The probability of getting the bit sequence $0$, $1$, $0$ is then $\frac{5}{8}\cdot\frac{3}{8}\cdot\frac{5}{8}$, and the probability of getting the bit sequence $1$, $0$, $1$ is $\frac{3}{8}\cdot\frac{5}{8}\cdot\frac{3}{8}$. Add. Our probability is $ \frac{5}{8}\cdot\frac{3}{8}\cdot\frac{5}{8}+\frac{3}{8}\cdot\frac{5}{8}\cdot\frac{3}{8}.$ This simplifies to $\dfrac{15}{64}$.

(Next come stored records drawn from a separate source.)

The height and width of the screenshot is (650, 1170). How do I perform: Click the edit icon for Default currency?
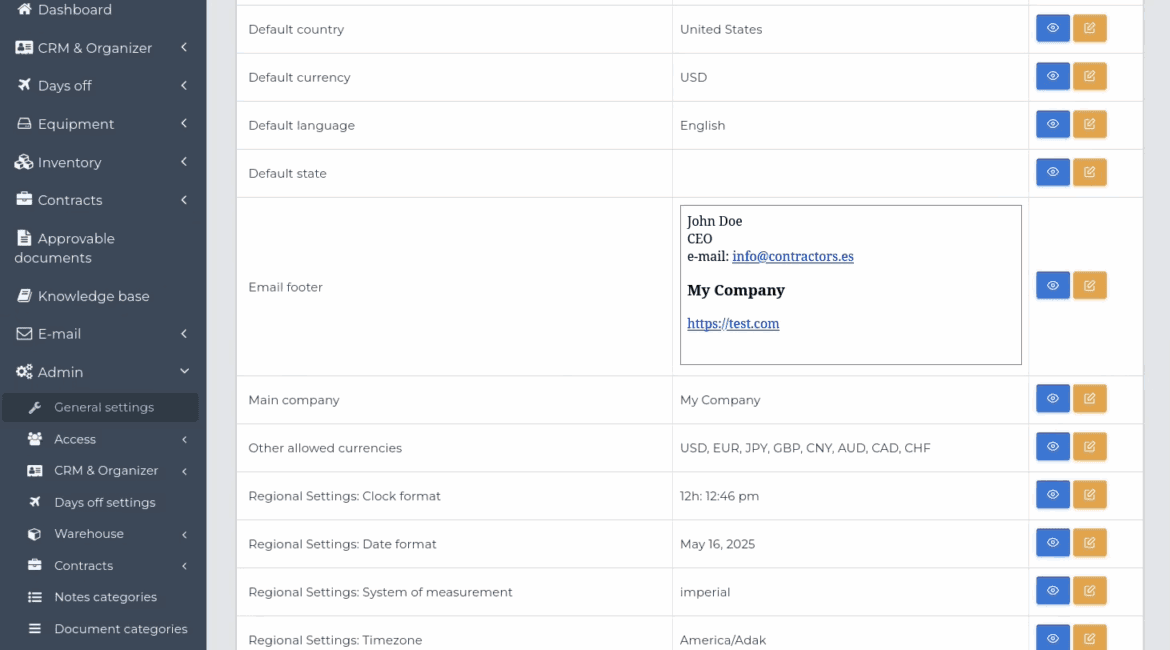tap(1089, 77)
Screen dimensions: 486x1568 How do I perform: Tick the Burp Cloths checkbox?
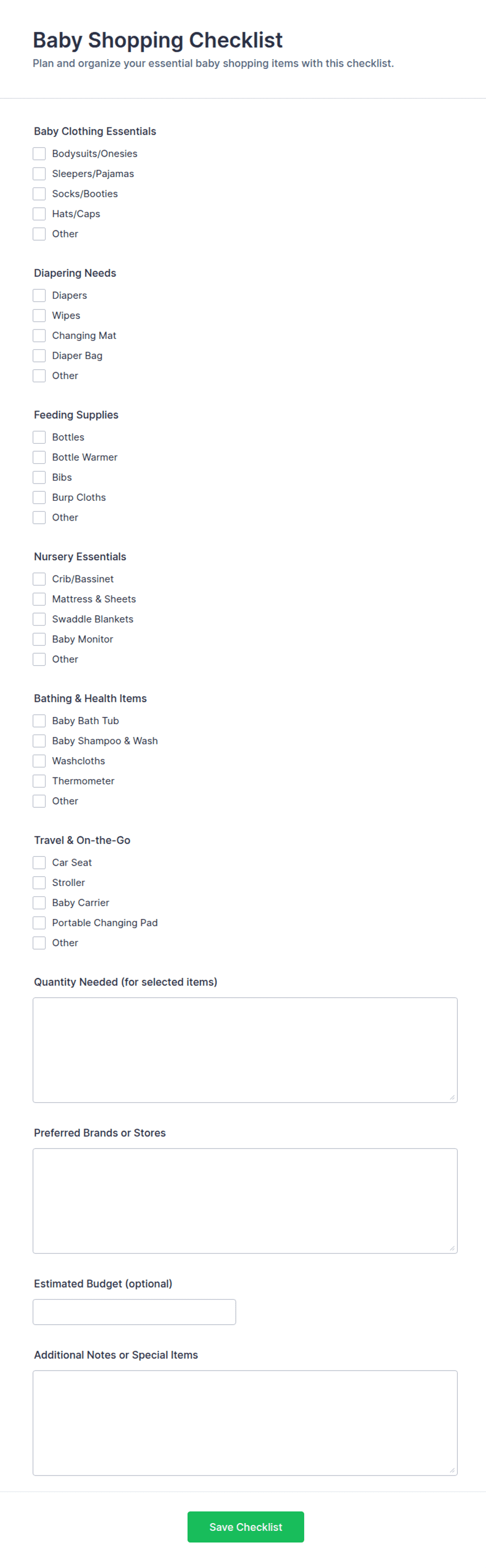click(39, 497)
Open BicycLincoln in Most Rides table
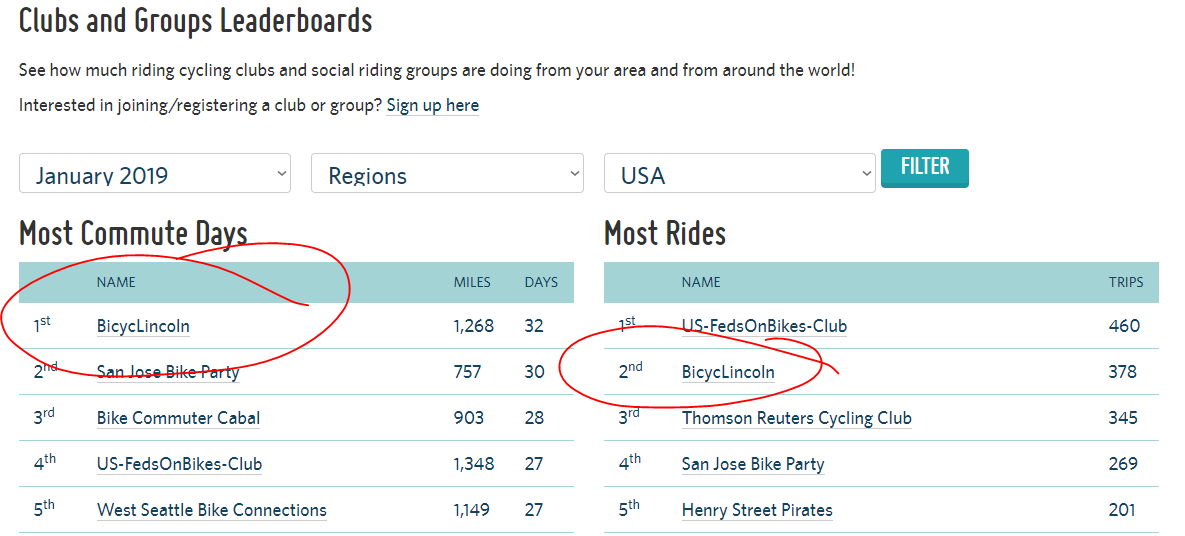Image resolution: width=1185 pixels, height=536 pixels. pos(728,372)
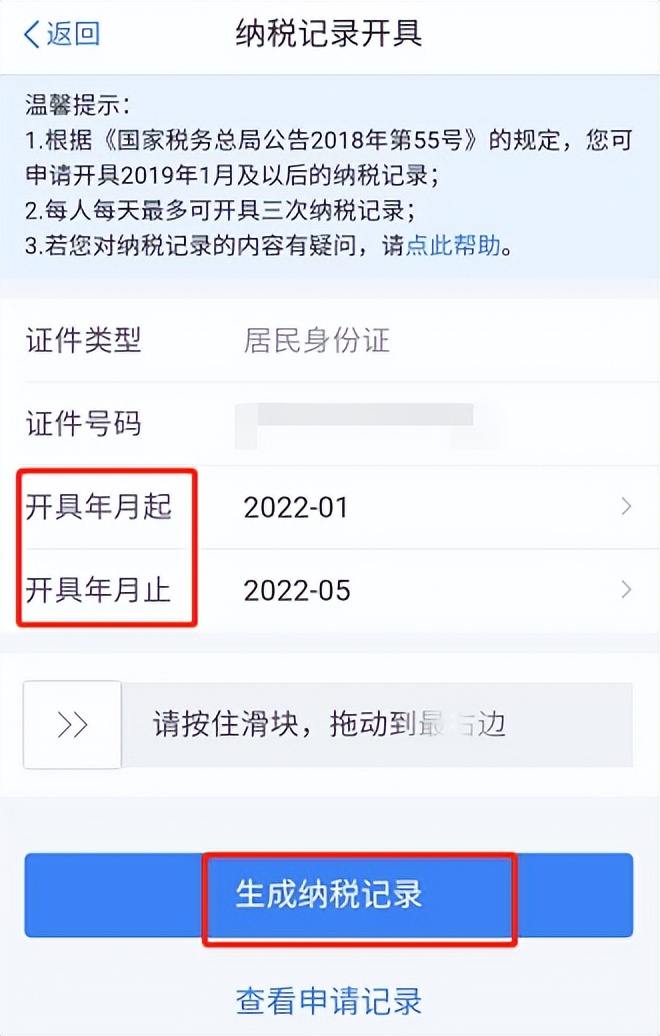The width and height of the screenshot is (660, 1036).
Task: Open 查看申请记录 at the bottom
Action: 330,1002
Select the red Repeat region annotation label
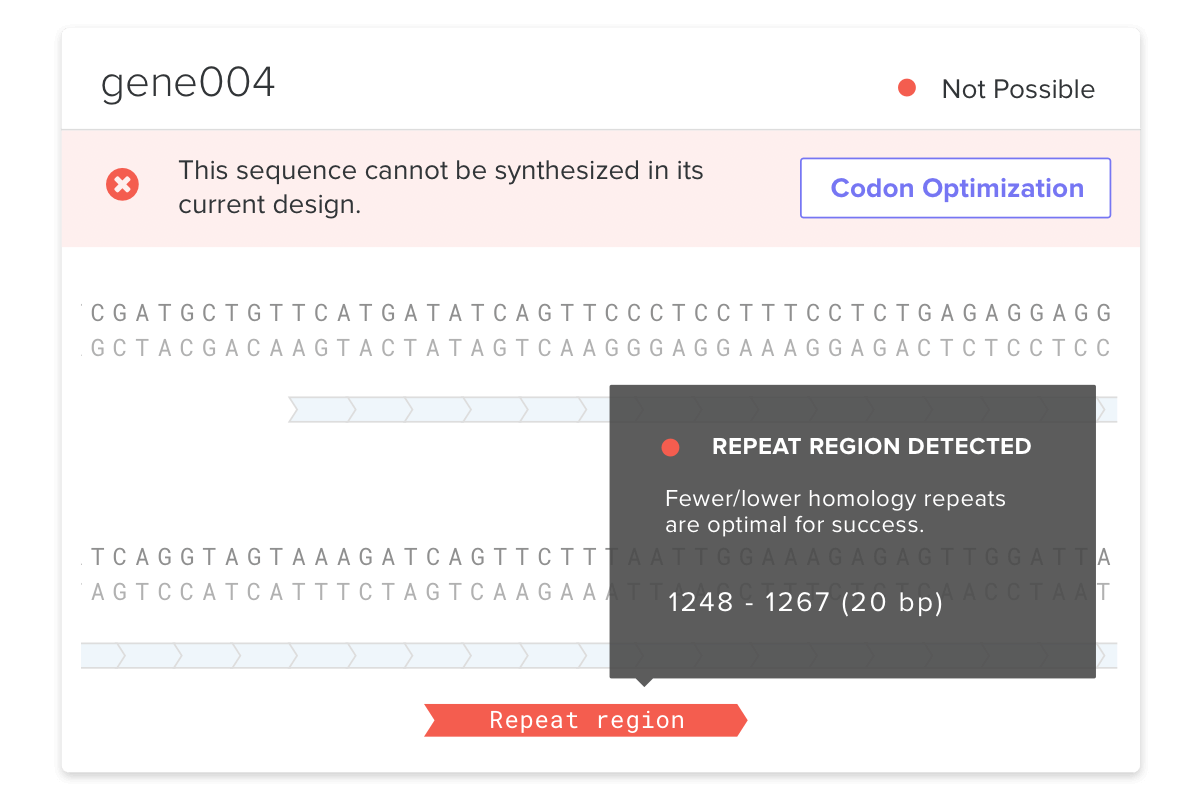This screenshot has width=1200, height=800. point(586,720)
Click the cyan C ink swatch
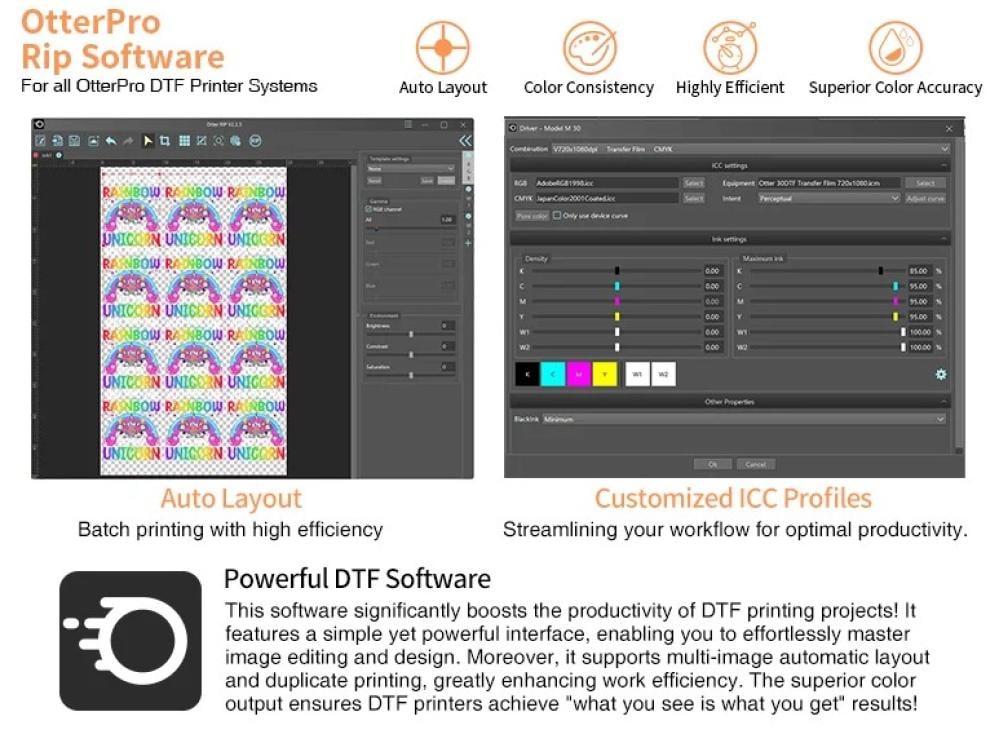This screenshot has height=734, width=999. click(552, 374)
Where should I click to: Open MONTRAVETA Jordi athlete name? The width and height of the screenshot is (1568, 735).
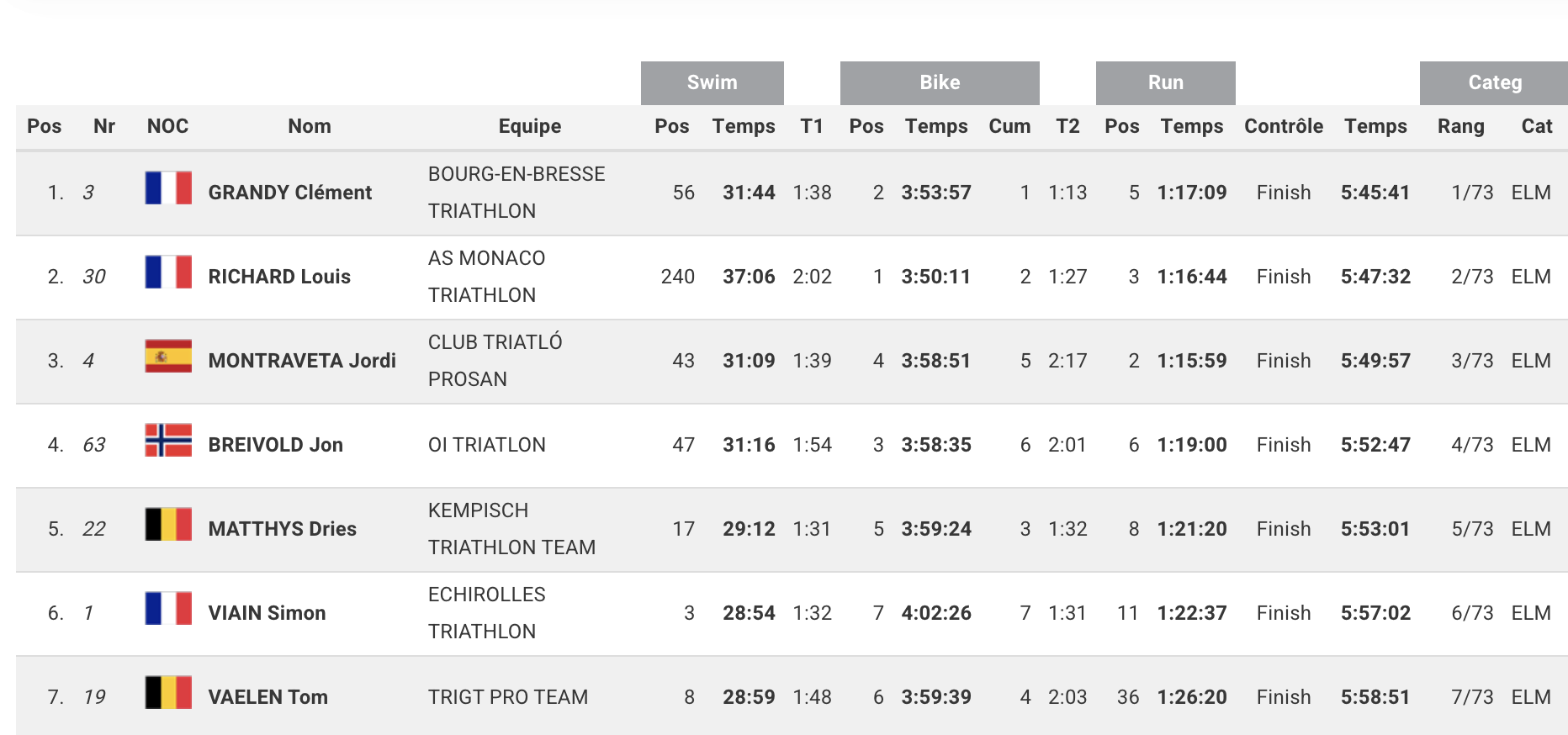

Remark: The number $\dfrac{15}{64}$ is precisely your number $p_0p_1$. There is good structural reason for that. However, I think that the detailed analysis above is more informative, since it generalizes readily to other situations.
If repetition of location is not allowed, the analysis is quite similar, but the numbers change. We get $ \frac{5}{8}\cdot\frac{3}{7}\cdot\frac{4}{6}+\frac{3}{8}\cdot\frac{5}{7}\cdot\frac{2}{6}.$